Direct taxation in India is a system of collecting taxes directly from individuals or other taxpayers on the basis of their personal income and wealth. The tax is collected through formal financial and government-recognized channels.
Information and identification details such as the Permanent Account Number (PAN) and bank account details may be used in the formal tax system for identifying taxpayers and maintaining tax-related records.
Definition of Direct Tax under the Central Boards of Revenue Act, 1963
Section 2(c) of the Central Boards of Revenue Act, 1963 defines the term Direct Tax.
According to the Act, direct tax includes any duty leviable or tax chargeable under specified tax laws. These laws include:
- Estate Duty Act, 1953
- Wealth-tax Act, 1957
- Expenditure-tax Act, 1957
- Gift-tax Act, 1958
- Income-tax Act, 1961
- Super Profits Tax Act, 1963
The definition of direct tax is not limited only to taxes imposed under these specified Acts. It also includes any other duty or tax which, considering its nature or incidence, is declared by the Central Government to be a direct tax.

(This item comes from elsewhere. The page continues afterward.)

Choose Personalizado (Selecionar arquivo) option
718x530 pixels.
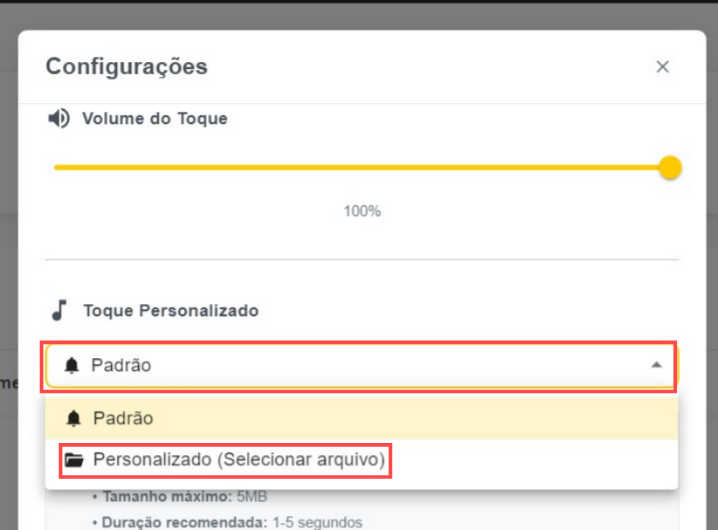point(238,461)
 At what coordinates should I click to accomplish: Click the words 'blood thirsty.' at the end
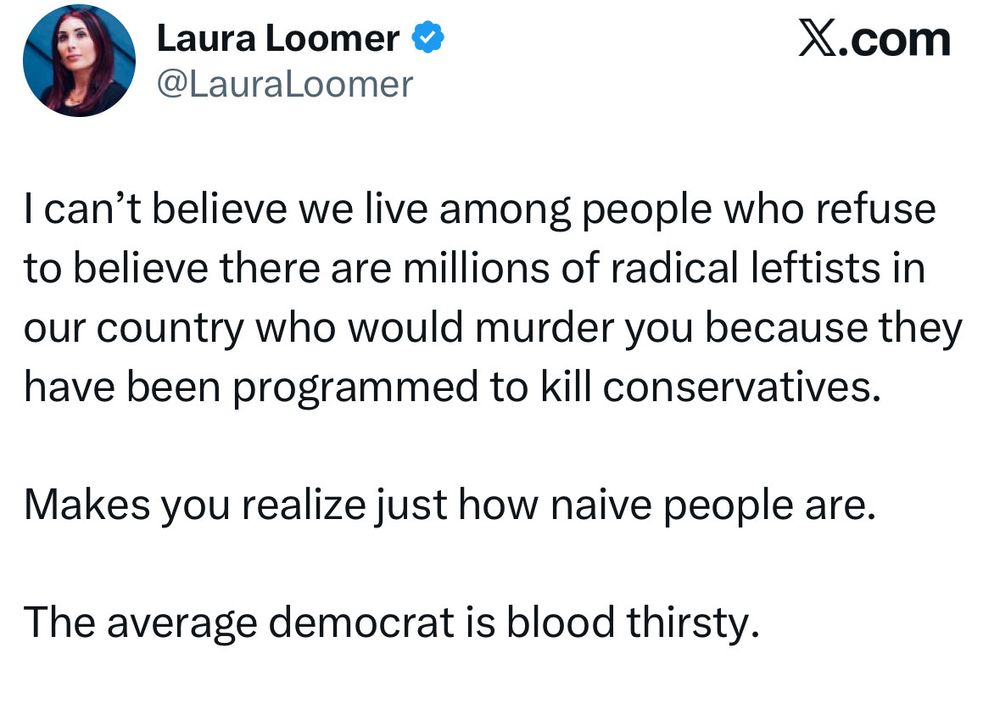tap(633, 623)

Such declaration must be made by the Central Government through a notification published in the Official Gazette.
Therefore, under the Central Boards of Revenue Act, 1963, a tax may be treated as a direct tax either because it is specifically covered under the specified tax laws or because it is declared as a direct tax by the Central Government based on its nature or incidence.
Key Exam Points
Section 2(c) of the Central Boards of Revenue Act, 1963 defines Direct Tax.
Direct taxation in India is related to the collection of tax based on the income and wealth of taxpayers through formal channels.
The definition includes taxes and duties chargeable under specified Acts, including the Income-tax Act, 1961.
The Central Government can declare any other duty or tax as a direct tax after considering its nature or incidence.
Such declaration is made through a notification in the Official Gazette.